Tyler Gauthier

Profile
- Position: Center

Personal information
- Born: June 29, 1997 (age 29) Nokomis, Florida, U.S.
- Listed height: 6 ft 5 in (1.96 m)
- Listed weight: 300 lb (136 kg)

Career information
- High school: Venice (Venice, Florida)
- College: Miami (FL)
- NFL draft: 2019 (undrafted)

Career history
- New England Patriots (2019)*; Jacksonville Jaguars (2019); New England Patriots (2020)*; Miami Dolphins (2020–2021)*; Buffalo Bills (2021)*; Washington Football Team (2021)*;
- * Offseason or practice squad member only
- Stats at Pro Football Reference

= Tyler Gauthier =

American football player (born 1997)

Tyler Gauthier (born June 29, 1997) is an American professional football center. He played college football for the Miami Hurricanes and signed with the New England Patriots as an undrafted free agent in 2019.

== College career ==
Gauthier played college football for the Miami Hurricanes. During his time with the Hurricanes, he started 29 consecutive games and was named All-ACC Honorable Mention in 2017.

== Professional career ==

Pre-draft measurables
| Height | Weight | Arm length | Hand span | Wingspan | 40-yard dash | 10-yard split | 20-yard split | Vertical jump | Broad jump | Bench press |
| 6 ft 4 in (1.93 m) | 311 lb (141 kg) | 32 in (0.81 m) | 9+7⁄8 in (0.25 m) | 6 ft 5+3⁄8 in (1.97 m) | 5.24 s | 1.86 s | 3.03 s | 30.0 in (0.76 m) | 8 ft 8 in (2.64 m) | 27 reps |
All values from Pro Day

===New England Patriots===
Gauthier went undrafted in the 2019 NFL draft, and signed with the New England Patriots. After being waived as part of final roster cuts, and later signed to the Patriots practice squad on October 15, 2019. Gauthier was also drafted by the St. Louis BattleHawks of the XFL on the same day.

===Jacksonville Jaguars===
On December 10, 2019, Gauthier was signed by the Jacksonville Jaguars off the Patriots practice squad. He was waived on August 8, 2020.

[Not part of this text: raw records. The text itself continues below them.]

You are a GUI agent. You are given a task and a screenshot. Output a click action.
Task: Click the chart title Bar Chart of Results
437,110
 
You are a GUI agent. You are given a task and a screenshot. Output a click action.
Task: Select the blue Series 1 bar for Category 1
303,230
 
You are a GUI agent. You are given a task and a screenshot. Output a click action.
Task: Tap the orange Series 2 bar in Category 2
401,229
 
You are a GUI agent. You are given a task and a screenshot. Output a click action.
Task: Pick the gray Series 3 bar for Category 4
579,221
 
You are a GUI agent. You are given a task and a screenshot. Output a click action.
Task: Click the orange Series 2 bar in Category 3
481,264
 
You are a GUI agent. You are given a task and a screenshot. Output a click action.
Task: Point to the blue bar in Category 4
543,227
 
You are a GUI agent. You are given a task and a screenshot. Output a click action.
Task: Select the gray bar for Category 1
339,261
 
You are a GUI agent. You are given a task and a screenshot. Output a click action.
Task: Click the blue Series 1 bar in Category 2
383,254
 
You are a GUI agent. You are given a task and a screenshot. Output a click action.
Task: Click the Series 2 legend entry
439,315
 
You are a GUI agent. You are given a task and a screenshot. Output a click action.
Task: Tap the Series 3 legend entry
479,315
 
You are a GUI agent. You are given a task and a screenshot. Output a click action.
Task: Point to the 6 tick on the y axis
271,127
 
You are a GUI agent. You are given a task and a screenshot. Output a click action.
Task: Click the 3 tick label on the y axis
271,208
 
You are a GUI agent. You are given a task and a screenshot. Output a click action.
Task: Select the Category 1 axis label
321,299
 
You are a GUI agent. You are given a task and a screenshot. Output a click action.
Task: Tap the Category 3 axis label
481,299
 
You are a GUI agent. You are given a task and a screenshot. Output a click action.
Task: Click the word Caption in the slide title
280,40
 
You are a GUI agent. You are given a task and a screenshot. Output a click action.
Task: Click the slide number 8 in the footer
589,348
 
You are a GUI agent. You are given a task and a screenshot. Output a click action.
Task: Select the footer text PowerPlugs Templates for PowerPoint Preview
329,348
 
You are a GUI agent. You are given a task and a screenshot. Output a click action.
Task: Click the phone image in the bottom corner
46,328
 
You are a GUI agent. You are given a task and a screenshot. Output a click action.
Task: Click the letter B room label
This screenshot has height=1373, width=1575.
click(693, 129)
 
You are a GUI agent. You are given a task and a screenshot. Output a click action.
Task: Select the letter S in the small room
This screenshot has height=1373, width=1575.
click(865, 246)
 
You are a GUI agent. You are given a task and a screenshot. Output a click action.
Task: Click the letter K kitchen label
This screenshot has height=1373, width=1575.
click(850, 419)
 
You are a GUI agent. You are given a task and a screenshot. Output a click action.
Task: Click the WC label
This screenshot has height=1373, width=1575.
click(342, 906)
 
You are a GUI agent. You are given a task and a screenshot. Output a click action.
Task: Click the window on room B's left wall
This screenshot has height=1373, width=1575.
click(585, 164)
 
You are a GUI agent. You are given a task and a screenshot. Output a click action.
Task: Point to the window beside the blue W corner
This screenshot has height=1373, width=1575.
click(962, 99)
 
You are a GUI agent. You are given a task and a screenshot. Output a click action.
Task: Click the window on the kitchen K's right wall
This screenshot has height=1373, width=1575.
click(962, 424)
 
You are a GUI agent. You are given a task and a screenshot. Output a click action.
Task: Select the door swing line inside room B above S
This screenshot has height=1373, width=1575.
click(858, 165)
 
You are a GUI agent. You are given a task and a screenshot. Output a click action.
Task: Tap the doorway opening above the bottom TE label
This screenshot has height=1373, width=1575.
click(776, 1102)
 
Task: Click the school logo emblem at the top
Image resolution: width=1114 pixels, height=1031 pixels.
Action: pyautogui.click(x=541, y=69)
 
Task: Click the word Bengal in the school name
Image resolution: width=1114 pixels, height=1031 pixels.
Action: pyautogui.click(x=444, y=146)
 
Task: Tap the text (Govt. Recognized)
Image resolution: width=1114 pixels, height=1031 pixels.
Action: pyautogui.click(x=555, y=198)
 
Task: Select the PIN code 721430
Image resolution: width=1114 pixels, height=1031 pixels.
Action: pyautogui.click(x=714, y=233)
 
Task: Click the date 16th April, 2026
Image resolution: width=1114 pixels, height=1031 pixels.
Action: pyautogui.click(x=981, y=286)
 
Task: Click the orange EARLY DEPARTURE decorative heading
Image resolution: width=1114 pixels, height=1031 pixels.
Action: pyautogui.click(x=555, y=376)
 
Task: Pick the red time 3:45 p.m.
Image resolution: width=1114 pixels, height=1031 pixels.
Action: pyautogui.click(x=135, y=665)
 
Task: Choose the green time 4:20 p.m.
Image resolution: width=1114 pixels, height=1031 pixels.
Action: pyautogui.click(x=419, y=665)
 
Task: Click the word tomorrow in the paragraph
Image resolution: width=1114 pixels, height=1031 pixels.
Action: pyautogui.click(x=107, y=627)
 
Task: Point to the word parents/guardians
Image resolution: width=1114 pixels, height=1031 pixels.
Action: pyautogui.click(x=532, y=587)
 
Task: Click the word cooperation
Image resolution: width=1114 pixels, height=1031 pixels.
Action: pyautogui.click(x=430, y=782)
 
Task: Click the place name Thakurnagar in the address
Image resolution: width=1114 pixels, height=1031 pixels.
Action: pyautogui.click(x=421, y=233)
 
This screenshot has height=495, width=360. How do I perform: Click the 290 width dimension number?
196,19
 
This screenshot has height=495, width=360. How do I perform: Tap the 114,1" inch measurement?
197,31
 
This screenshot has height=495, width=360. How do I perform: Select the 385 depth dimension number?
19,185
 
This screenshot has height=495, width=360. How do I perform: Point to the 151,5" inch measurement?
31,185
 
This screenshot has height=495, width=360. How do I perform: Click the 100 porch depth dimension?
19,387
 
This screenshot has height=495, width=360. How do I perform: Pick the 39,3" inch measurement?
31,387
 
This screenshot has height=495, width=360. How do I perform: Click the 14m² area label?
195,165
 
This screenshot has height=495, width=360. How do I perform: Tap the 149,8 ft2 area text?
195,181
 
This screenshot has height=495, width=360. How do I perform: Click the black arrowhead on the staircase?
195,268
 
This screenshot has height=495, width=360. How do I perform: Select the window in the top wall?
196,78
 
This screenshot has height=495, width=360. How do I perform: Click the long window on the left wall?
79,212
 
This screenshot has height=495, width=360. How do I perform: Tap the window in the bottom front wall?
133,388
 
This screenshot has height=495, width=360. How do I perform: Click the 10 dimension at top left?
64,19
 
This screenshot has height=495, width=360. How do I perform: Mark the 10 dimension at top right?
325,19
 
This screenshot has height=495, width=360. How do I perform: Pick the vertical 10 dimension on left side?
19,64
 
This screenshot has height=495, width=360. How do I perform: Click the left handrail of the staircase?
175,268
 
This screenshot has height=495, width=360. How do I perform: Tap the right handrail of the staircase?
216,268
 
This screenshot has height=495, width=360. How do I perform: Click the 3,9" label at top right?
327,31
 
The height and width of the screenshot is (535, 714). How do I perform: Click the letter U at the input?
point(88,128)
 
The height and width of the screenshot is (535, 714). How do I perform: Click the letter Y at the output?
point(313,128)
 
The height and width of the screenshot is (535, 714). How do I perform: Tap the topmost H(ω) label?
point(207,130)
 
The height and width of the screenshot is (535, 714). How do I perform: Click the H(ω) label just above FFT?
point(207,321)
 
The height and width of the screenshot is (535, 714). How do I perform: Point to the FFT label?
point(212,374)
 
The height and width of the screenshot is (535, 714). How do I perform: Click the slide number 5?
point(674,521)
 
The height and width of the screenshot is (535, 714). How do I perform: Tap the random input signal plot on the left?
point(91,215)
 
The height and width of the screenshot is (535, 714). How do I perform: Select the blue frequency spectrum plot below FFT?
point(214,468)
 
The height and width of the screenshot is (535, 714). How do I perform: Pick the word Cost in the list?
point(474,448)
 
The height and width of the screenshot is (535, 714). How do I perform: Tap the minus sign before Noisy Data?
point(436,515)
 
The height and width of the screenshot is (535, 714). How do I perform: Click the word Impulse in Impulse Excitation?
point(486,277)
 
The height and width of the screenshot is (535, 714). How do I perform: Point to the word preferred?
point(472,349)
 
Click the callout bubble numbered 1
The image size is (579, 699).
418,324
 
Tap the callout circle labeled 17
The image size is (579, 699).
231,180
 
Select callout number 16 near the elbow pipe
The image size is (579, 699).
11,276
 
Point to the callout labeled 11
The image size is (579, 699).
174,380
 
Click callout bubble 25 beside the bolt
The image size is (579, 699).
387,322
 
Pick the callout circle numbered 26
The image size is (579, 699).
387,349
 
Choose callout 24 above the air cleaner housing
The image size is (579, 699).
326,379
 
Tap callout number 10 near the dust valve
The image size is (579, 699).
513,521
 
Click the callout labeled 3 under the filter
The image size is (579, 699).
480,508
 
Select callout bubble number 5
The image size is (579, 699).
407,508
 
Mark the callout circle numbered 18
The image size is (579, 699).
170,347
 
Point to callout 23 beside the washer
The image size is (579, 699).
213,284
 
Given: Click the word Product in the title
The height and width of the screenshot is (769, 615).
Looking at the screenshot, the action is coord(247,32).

===New England Patriots (second stint)===
Gauthier re-signed with the Patriots on August 12, 2020. He was waived on September 5, 2020.

===Miami Dolphins===
On September 16, 2020, Gauthier was signed to the Miami Dolphins' practice squad. He signed a reserve/future contract with the Dolphins on January 5, 2021. He was waived on July 16, 2021.

===Buffalo Bills===
Gauthier signed with the Buffalo Bills on July 30, 2021, but was waived on August 24, 2021.

===Washington Football Team===
Gauthier signed with the practice squad of the Washington Football Team on November 24, 2021, but was released two days later.